Saturday, December 26, 2009


Today is travel day for the three of us. We woke up at a decent hour and checked out of the hostel by 11am. Our train was for 1:50pm so we had plenty of time to get to the train station. Well we got there and decided to go to the information desk to find out what platform we were going to be at. Well, turns out our train doesn’t exist. HAHA is that a joke? The lady told us that during the holiday season the trains change all the time that it’s almost better to book your tickets closer to the day you want to leave. What is wrong with Europe??? What do they let you purchase a ticket when they plan on changing the train??? Good grief.

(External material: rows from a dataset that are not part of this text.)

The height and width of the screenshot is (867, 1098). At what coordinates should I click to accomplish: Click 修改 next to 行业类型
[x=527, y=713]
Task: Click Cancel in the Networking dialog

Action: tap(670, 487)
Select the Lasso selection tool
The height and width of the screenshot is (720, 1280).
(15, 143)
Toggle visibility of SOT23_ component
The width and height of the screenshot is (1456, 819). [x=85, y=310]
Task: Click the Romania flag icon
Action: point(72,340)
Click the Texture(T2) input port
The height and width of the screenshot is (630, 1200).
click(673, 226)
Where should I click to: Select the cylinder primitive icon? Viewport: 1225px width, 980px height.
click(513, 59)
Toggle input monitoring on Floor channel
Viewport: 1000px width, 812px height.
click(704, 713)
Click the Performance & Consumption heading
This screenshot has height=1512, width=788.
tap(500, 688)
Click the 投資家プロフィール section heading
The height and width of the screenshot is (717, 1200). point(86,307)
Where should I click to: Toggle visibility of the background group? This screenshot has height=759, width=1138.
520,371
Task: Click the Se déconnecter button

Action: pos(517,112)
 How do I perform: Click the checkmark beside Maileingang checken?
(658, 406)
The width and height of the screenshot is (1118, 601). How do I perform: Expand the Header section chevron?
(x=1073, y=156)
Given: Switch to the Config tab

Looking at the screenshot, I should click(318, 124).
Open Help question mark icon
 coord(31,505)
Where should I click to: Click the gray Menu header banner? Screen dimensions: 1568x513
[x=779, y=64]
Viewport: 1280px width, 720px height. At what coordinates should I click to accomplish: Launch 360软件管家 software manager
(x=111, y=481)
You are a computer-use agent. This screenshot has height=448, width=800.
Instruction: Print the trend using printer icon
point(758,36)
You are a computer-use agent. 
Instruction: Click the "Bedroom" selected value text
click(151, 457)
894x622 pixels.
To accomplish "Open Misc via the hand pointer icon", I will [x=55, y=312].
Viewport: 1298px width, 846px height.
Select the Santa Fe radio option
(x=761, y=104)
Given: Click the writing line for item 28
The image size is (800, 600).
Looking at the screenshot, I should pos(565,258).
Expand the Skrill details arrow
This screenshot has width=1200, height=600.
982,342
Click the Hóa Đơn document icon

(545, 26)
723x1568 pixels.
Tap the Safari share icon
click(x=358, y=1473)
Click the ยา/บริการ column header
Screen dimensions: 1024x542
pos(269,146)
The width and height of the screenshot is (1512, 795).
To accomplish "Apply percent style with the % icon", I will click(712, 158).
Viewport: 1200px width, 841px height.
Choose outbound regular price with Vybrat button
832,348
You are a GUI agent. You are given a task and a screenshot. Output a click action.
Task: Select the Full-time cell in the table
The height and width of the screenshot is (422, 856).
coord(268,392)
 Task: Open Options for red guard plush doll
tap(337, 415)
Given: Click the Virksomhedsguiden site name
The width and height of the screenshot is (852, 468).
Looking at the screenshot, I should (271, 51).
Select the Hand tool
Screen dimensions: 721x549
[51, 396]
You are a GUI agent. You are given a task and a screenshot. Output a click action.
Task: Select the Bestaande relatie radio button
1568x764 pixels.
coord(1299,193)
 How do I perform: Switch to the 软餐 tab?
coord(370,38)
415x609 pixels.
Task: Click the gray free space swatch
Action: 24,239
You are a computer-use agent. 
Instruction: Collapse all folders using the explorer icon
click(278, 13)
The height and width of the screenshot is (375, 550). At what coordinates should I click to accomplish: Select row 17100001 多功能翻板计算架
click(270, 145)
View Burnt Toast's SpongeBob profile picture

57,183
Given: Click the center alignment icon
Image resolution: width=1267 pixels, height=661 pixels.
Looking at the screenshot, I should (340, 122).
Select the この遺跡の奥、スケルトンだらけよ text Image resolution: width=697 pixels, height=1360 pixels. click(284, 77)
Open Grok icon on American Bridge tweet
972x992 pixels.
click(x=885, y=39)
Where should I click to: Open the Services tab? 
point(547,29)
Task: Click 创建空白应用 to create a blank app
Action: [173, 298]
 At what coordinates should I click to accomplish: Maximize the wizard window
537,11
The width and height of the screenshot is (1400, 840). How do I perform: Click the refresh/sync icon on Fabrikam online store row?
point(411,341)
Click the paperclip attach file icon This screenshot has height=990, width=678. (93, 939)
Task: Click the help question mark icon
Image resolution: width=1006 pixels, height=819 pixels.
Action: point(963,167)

The lady was nice enough to change all our tickets and give us a new plan of action that required changing trains 3 maybe four times. So instead of a 1:50p train we had a 2:40p train. It gets better, the first train we needed ended up being a half hour late so it was impossible to make the second train on our list of transfers. We asked the ticket man on the train what he thought we should do. He told us to just get off at Fulda (our original destination) and just try and make the connection. Well we spent at least 2 hours on that train until our stop came up. We ran to the info desk in Fulda and the man was very nice again. However he had bad news. He told us it was impossible to get to Vienna the way our ticket said. He told us we had three options: 1. Stay the night in a near by small town that was close to the Austrian border 2. take the train to Munich and stay the night there 3. Take the train to Munich and try to get a seat on the overnight train to Vienna. We chose option #3. None of us had a problem going on the overnight train, but the issue was making sure we could get a seat. We couldn’t book seats because it was after 6p and apparently you can’t book seats for trains after 6pm (wtf??). The only thing we could do is physically go to the conductor of the train (pray that he knows English) and ask if he can let us abroad. Sounds full proof right?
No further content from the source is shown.